Isn’t it crazy how the catch phrase, “Keep calm, and …” is everywhere you look? In just one week, I saw it at my sister’s library, the college campus, and the local coffee shop.

 What’s even more amazing is how it originated.

 Keep Calm and Carry On was a "motivational" poster produced by the British government in 1939 several months before the beginning of WWII, intended to raise the morale of the British public in the aftermath of widely predicted mass air attacks on major cities

 



 Keep calm and learn!

I started teaching in 1983. Yikes – that certainly dates me!  I do not remember my students being quite as anxious and worried back then. Anxiety is rampant for little ones nowadays. It just breaks my heart.  
 
Here’s a teaching idea that allows students to keep those worries from taking them over. It is adorable, easy, and effective. In fact, I use it myself!

TEACHING IDEA
 
Put a Fence Around It!

1. Identify the worry and/or distracting thought.

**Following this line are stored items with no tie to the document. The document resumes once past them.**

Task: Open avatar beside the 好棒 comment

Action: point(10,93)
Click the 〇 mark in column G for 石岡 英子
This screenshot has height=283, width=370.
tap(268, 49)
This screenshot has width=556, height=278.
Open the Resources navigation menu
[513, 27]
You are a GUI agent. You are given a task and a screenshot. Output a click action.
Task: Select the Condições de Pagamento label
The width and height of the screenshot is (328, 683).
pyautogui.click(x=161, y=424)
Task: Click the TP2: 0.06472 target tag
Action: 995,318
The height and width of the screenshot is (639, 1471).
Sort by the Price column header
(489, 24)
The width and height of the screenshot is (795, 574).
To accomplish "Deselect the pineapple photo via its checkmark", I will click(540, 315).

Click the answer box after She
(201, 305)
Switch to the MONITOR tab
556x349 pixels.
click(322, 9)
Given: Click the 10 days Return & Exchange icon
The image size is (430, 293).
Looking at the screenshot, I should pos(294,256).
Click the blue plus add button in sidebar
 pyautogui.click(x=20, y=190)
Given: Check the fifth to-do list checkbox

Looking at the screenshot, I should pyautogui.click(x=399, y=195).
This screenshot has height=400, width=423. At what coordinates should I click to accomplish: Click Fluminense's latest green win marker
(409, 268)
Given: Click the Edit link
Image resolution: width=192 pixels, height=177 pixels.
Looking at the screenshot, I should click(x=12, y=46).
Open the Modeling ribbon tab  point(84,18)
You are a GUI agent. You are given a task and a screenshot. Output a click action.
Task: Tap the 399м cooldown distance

2. Write it down on a little slip of paper or for little ones, they can draw it.

3. Put a fence around it [brackets]

4. Place the paper in your pocket and give yourself permission to worry about it later. Get back to work. (I put the worry in a little compartment in my pocketbook for later - I’m a much better mother, wife, and friend that way because I can be more present)

5. Model what it looks like. Think aloud through the process. Show students that most of the time; when you take your worry out later, it really is no big deal anymore. In fact, most of what we worry about never even happens or perhaps it’s still there, but, hey, what will worrying about it do?

6. Teach your students that you don’t always have to write it down. You can create “mental fences” in your mind by using your hands to form quotations (show students physically with your hands how to do this).